This idea of wild blueberries breakfast bowl & cacao crumble is probably the very last estival recipe of the year. Here, I’ve already started to unwrap again fresh figs, squashes & mushrooms, which you’ll see soon back on the blog.
Creamy Greek yogurt and flavoured flower honey are coming with this bowl to make you start the day the right way. Eternal crumble addict, but more for the crunchy part than for what’s inside, I pampered myself with this express cacao crumble, maybe not so healthy but which will replace your usual Granola with talent if you don’t have so much stuff close to hand. The recipe quantities are quite subjective, as I measure more and more the ingredients just by looking. So yes, sometimes it’s actually quite annoying when I want to transpose them to my recipes!
Ingredients
- One handful of wild blueberries
- One small handful of cacao crumble
- 1 Greek yogurt
- 1-2 tsp flower honey
- 70g flour
- 40g soft butter
- 2tbsp nutty muesli
- 2tbsp cacao powder (Banania for instance)
- 1tbsp chopped almonds
Instructions
- 1. Prepare the cacao crumble: preheat the oven to 200C. In a bowl, mix together the flour, cacao powder, muesli, almond chunks and butter cut in pieces by using your fingers, until you get big crumbs of dough.
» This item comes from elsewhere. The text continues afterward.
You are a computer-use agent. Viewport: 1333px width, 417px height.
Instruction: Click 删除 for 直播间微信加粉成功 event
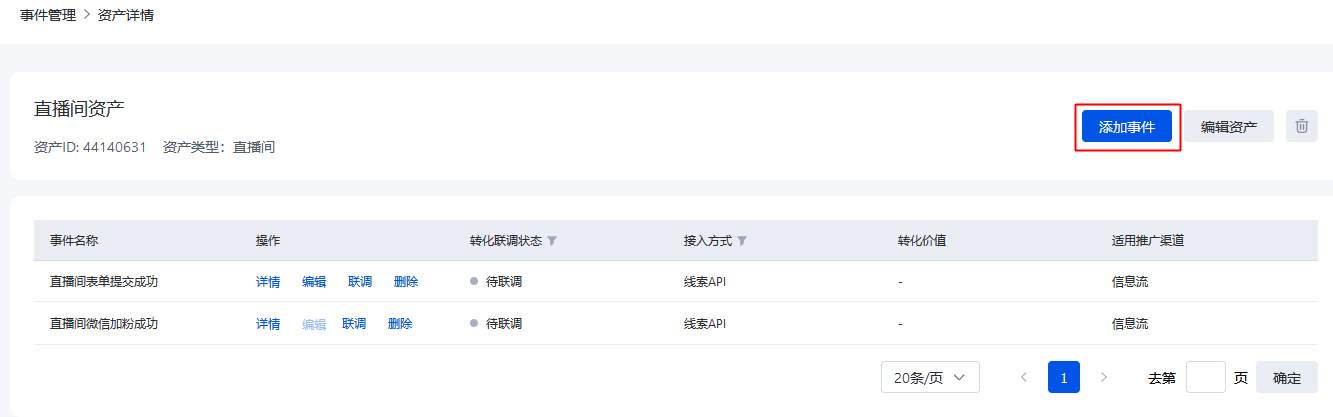pos(400,324)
- 2. On a baking tray covered with a baking foil, sprinkle the dough crumbs and put in the oven for about 15 minutes. Then take out from the oven and let cool down.
- 3. Prepare the bowl: pour the Greek yogurt in a bowl. Wash the wild blueberries, then mash them approximately and add to the greek yogurt. Slightly stir together, then the yogurt will be flavoured with the fruits. Sprinkle with some cacao crumbs. Coat the greek yogurt bowl with one or two teaspoons of flower honey, then serve.